Fragmento para leer:
══════════
En la introducción a su edición crítica de La rebelión de las masas (Madrid: Castalia, 1998), Thomas Mermall (1937-2011) resumió en estos términos lo que esta obra, publicada en agosto de 1930, significa: “La rebelión es, entre otras cosas, un análisis histórico de la relación entre masas y minorías, una obra de pensamiento social y de crítica cultural, un diagnóstico de la vida pública, un ejercicio de antropología filosófica o caracterología, una serie de profecías cumplidas con pasmosa exactitud y un tour de force ensayístico. Por añadidura, es la exploración fenomenológica de una dimensión nueva de la sociedad moderna, así como la configuración de un nuevo tipo de persona; por último, es una condena del nacionalismo y una llamada a la Unión Europea”.
Quizá el tema de este artículo no se inscriba directamente en ninguna de las facetas señaladas por Mermall, si bien podría caber dentro del referido “diagnóstico” de la vida pública, o ser parte de esas “otras cosas” omitidas en su certera síntesis. Como sea, no parece desacertado afirmar que la relación entre liberalismo y democracia cruza todas las páginas de La rebelión, de manera más o menos implícita, incluido por cierto su revelador “Prólogo para franceses” (1937). En lo que sigue, procuraré considerarla en el contexto más amplio de la propia evolución del ideario liberal de Ortega.
══════════
Datos proporcionados:
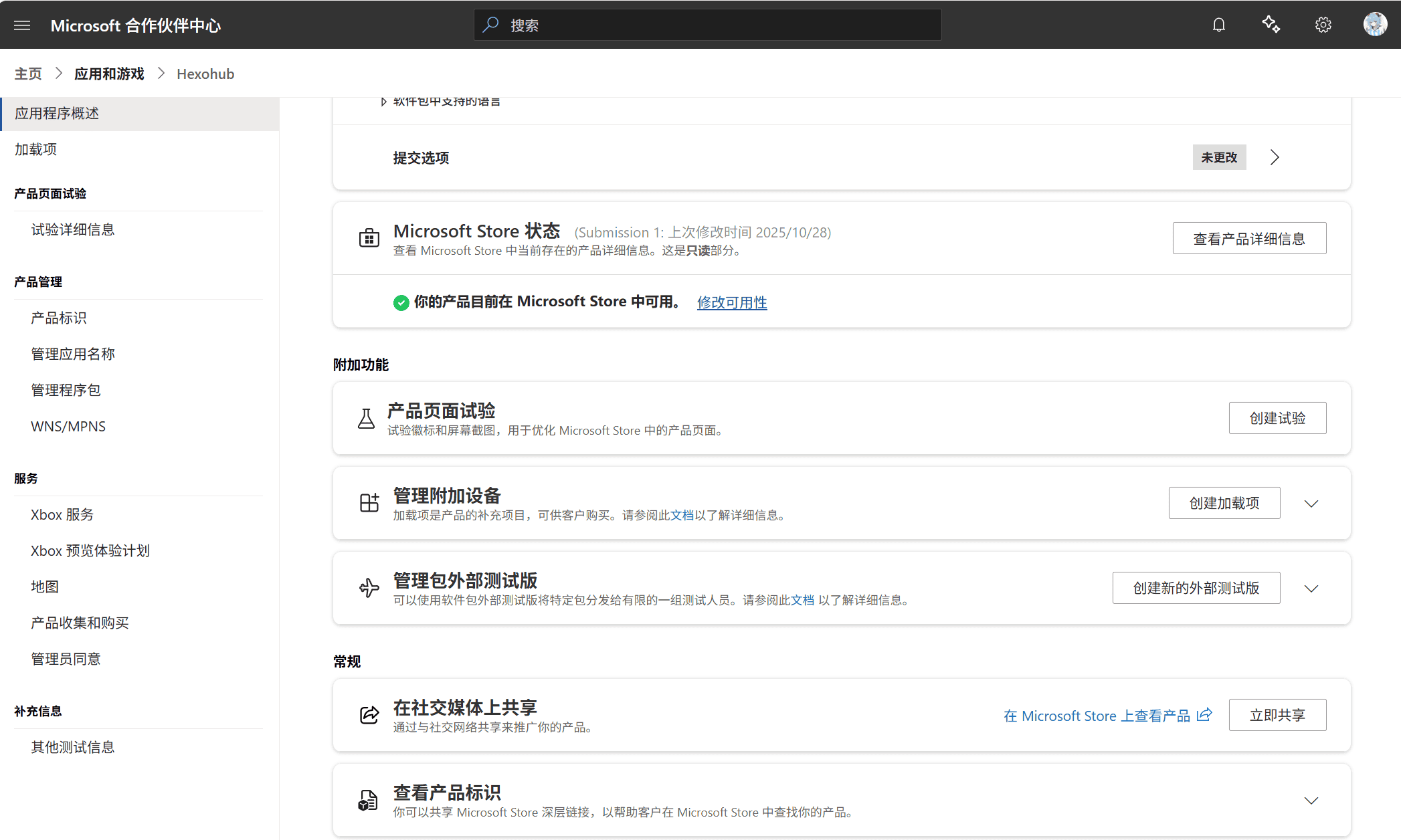This screenshot has height=840, width=1401.
Task: Click the 应用和游戏 breadcrumb
Action: pos(109,74)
══════════
Objetivo: Duplica completo el fragmento sobre La rebelión de las masas, sin alterar una sola palabra. El listado es material aparte y no guarda relación con el fragmento.

Solución:
En la introducción a su edición crítica de La rebelión de las masas (Madrid: Castalia, 1998), Thomas Mermall (1937-2011) resumió en estos términos lo que esta obra, publicada en agosto de 1930, significa: “La rebelión es, entre otras cosas, un análisis histórico de la relación entre masas y minorías, una obra de pensamiento social y de crítica cultural, un diagnóstico de la vida pública, un ejercicio de antropología filosófica o caracterología, una serie de profecías cumplidas con pasmosa exactitud y un tour de force ensayístico. Por añadidura, es la exploración fenomenológica de una dimensión nueva de la sociedad moderna, así como la configuración de un nuevo tipo de persona; por último, es una condena del nacionalismo y una llamada a la Unión Europea”.
Quizá el tema de este artículo no se inscriba directamente en ninguna de las facetas señaladas por Mermall, si bien podría caber dentro del referido “diagnóstico” de la vida pública, o ser parte de esas “otras cosas” omitidas en su certera síntesis. Como sea, no parece desacertado afirmar que la relación entre liberalismo y democracia cruza todas las páginas de La rebelión, de manera más o menos implícita, incluido por cierto su revelador “Prólogo para franceses” (1937). En lo que sigue, procuraré considerarla en el contexto más amplio de la propia evolución del ideario liberal de Ortega.